Perhaps Operation Tight Screw is unfolding before our eyes.
The conventional reaction to Zahir-ul-Islam and David Petraeus's high-profile meeting followed one of two narratives in the Pakistani media: knee jerking against a "joint" U.S.-Pakistani campaign or welcoming enhanced coordination against the country's resident militants. As a whole, the Pakistani populace has reversed course from the Bush era and now supports the elimination of Tehrik-i-Taliban Pakistan (TTP), Lashkar-e-Taiba (LeT) and the Haqqani network. However a sizable minority still throws their weight behind the region's diverse network of insurgents and terrorists, whether out of genuine support or the secular belief that America instigates even more problems in their country. Other supporters approve on the grounds that Washington will eventually cross their border in larger numbers, leading the majority and minority to agree that Islamabad should solve "the Taliban" dilemma on its terms.

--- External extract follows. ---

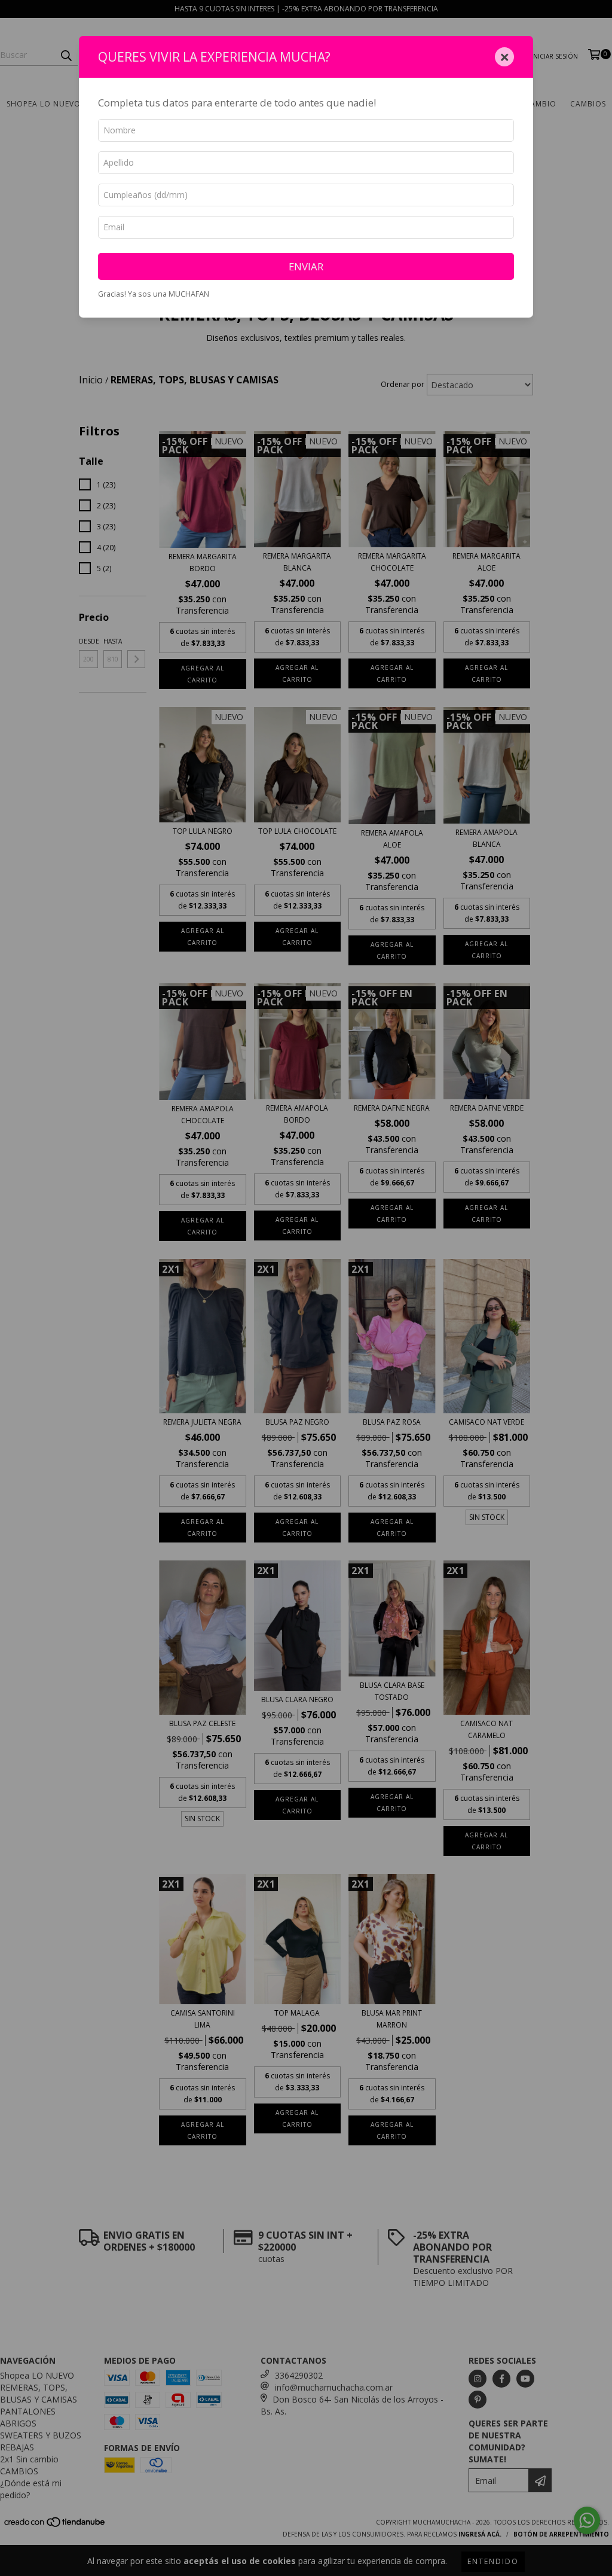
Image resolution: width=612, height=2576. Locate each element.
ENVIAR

According to the latest Pew survey, support for comprehensive military action has also dropped 20 points since its high mark in 2009. This popular position, coupled with Islamabad's ongoing relations with various militant personalities and the unrealistic demands of a widespread campaign in the tribal areas, has stopped many alleged operations before they began.
In the weeks since the new ISI director met his CIA counterpart in Washington, the Pakistani and U.S. media has sloshed back and forth over Operation Tight Screw within a thick fog of war. Numerous Pakistani officials, including Chief of Staff Pervez Kayani and members of Khyber-Pakhtunkhwa's regional government, have downplayed the possibility of an operation into North Waziristan. Their motives combine the challenge of maintaining calm in the area and secrecy between the militants, and the need to blunt anti-American sentiment that casts Pakistan as a feeble servant. At this moment political forces within North Waziristan and Islamabad are mobilizing against a potential operation - with America serving as the natural lightning rod.

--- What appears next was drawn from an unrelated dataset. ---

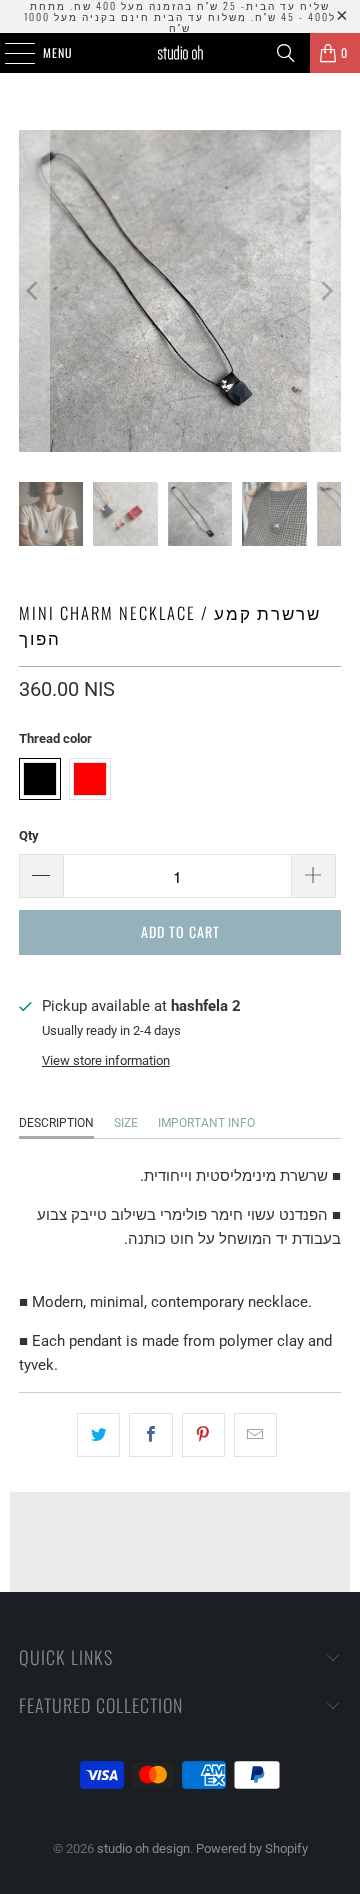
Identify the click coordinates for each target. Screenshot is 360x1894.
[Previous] (34, 291)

Pakistan Tehreek-e-Insaf (PTI) chief Imran Khan, a vocal opponent of U.S. policy, claims that his discussions with representatives of the Federally Administered Tribal Areas (FATA) produced a consensus: "If you want to win the war against the militants, first disengage yourself from the American war and afterwards hold talks with the tribal people." His rhetoric was validated by Miam Iftikhar Hussain, Khyber-Pakhtunkhwa's Information Minister, following a provincial cabinet meeting in Peshawar. Keeping the influential Awami National Party (ANP) in mind, Hussain said that dialogue remains preferable to military action. In the likely event that "talks fail, then targeted action should be taken against militants, rather than launching a full-scale operation."
"I don’t think as a guest in your country, as a diplomat, I should be giving Pakistan advice about what to do about their own Taliban," U.S. Ambassador Richard Hoagland countered during a recent defense of U.S. policy in Pakistan. "I think Pakistan is very, very much aware of the danger that that poses. And, as I said, there are many this patriotic leaders in this country, both military and civilian, who know when it’s the proper time to take action."
Seen within this context, Operation Tight Screw could already be rolling out. On Washington's side, a flurry of drone strikes on high level targets has targeted the center of North Waziristan in preparation for a ground assault. Pakistan's army is also conducting operations against militant positions, although nothing on the scale demanded by Washington. At the info-warfare level, a media battle has broken out directly over the territory as each side attempts to manipulate the information sphere. The entirety of U.S.-sourced reporting is designed to increase popular pressure on Islamabad, a strategy that has yielded tangible results and thus triggered a counterreaction from Pakistani sources. After the AFP published a report on fleeing tribesmen and their families, Pakistani officials and tribal elders accused Western media of fabricating quotes and misrepresenting North Waziristan's situation.
“The media, particularly the western one, has been exaggerating things in Waziristan and portraying the people as terrorists," said Malik Shireen, one tribal leader involved preventing a large-scale operation. "It is the western media that has been prompting the government and armed forces to launch military operation in Waziristan."
Part of this murk may be attributed to TPP spokesman Ehnsanillah Ehsan, who announced that the group's "exclusive intelligence report” predicted an "imminent offensive" by August 26th. Government and military officials quickly responded via radio, promising that the government "has no plan to launch any military operation here." The TPP is presumably driving up fear as a means of increasing the resistance against an operation, yet how did so many "Pakistani officials" become entangled in the story? Are they denying an operation in public while speaking privately on record, or is a third party fanning military flames into North Waziristan? Media manipulation is common in the region, but the possibility of Pakistani officials legitimately denying their quotes is statistically significant.
Meanwhile the only tangible sign of military action is taking place in Bajaur, a territory recently brought to U.S. attention after an airstrike killed its local TTP commander, Mullah Abdullah. These movements could indicate that Operation Tight Screw is already underway or, conversely, that Islamabad and Washington are both staging another show with smoke and mirrors.